Во многих отношениях комедийна и предпоследняя сцена фильма, где трактор тащит за собой через поле цепочку телег, а вслед за ними на лошадях скачут крестьяне. Здесь видятся две аллюзии: на вереницу фургонов американских переселенцев и на погоню воинственных индейцев за поездом на Диком Западе – и обе явно заключают в себе пародию на американский вестерн. Эта комедийная отсылка имеет и неочевидные коннотации: российскую землю будто бы осваивают и колонизируют посредством коллективизации, как колонизировали некогда американский фронтир под эгидой «Явного предначертания». Едва ли вызовет сомнения, каких персонажей Эйзенштейн ассоциировал с ковбоями, а каких – с индейцами.

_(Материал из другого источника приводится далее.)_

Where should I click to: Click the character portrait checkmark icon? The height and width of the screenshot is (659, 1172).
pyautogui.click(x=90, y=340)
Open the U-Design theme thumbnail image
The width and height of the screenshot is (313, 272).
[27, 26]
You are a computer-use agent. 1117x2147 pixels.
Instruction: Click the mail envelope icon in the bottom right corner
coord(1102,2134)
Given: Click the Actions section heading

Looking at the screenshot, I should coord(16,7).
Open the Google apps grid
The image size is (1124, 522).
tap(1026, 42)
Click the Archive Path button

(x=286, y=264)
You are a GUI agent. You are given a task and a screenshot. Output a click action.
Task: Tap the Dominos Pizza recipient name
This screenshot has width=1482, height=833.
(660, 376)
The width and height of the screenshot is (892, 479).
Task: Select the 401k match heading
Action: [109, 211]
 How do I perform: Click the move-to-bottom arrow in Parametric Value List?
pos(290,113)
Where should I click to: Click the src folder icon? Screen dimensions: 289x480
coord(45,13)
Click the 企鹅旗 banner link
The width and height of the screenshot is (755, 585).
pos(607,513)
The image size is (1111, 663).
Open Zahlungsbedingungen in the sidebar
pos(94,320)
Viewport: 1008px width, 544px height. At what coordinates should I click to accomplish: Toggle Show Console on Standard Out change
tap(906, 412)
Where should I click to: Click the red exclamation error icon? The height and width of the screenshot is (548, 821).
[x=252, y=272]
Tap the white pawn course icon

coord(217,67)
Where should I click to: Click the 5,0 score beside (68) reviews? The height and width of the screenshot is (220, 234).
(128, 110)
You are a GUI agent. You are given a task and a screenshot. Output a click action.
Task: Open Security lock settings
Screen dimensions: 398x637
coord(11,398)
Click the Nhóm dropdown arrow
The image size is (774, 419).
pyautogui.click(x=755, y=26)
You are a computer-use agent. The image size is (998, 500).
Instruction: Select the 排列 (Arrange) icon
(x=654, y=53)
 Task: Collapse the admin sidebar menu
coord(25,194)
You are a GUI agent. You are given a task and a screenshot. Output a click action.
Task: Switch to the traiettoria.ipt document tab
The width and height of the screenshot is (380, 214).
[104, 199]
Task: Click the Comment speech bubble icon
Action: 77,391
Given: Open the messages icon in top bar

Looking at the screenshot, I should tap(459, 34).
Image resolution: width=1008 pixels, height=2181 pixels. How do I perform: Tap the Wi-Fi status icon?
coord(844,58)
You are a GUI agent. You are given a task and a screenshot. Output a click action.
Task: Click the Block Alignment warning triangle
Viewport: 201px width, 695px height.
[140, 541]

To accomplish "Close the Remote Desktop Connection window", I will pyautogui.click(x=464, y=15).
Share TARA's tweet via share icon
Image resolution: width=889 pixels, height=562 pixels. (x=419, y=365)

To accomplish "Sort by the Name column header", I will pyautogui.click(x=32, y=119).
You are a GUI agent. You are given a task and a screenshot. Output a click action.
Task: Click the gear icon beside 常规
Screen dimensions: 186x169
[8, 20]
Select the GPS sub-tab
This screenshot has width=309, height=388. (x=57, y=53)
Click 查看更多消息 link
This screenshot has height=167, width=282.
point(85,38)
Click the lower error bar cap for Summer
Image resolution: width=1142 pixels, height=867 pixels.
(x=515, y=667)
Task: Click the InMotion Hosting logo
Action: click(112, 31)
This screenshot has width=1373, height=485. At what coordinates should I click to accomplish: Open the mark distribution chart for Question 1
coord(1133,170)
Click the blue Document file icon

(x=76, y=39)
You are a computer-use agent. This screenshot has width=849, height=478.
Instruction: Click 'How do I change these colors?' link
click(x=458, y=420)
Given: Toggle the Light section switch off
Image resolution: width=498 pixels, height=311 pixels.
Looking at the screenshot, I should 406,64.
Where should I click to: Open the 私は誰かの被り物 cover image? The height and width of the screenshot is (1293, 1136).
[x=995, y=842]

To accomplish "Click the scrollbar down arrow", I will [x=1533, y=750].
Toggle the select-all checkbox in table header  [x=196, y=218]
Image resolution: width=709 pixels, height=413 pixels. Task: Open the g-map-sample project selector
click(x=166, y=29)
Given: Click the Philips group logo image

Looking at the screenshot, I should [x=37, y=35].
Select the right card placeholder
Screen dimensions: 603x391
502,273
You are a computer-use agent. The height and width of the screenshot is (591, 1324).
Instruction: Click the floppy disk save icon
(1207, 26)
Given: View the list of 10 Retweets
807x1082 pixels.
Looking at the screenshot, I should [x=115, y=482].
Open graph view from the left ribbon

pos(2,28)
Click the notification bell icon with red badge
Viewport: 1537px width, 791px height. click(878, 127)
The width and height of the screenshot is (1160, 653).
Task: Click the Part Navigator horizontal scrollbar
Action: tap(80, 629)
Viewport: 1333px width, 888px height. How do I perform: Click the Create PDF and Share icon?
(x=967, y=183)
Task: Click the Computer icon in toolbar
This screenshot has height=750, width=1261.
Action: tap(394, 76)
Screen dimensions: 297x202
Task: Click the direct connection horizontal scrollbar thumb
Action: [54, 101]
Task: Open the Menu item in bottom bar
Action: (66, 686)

В целом, с точки зрения комедийной составляющей, фильм «Старое и новое» наиболее близок «Стачке», тогда как образное богатство он почерпнул из кинематографических экспериментов «Потемкина» и «Октября». Ценность этой картины, в первую очередь, заключается в синтезе широкого спектра кинематографических идей, которые Эйзенштейн развивал на протяжении своей карьеры. По стечению обстоятельств, «Старое и новое» стало последней крупномасштабной лентой, которую он снял за десятилетие. Задуманную им экранизацию «Капитала» Карла Маркса даже самые рьяные члены партии большевиков сочли чересчур амбициозной, и Совкино отказалось финансировать постановку. На этом моменте в карьере режиссера наступило затишье.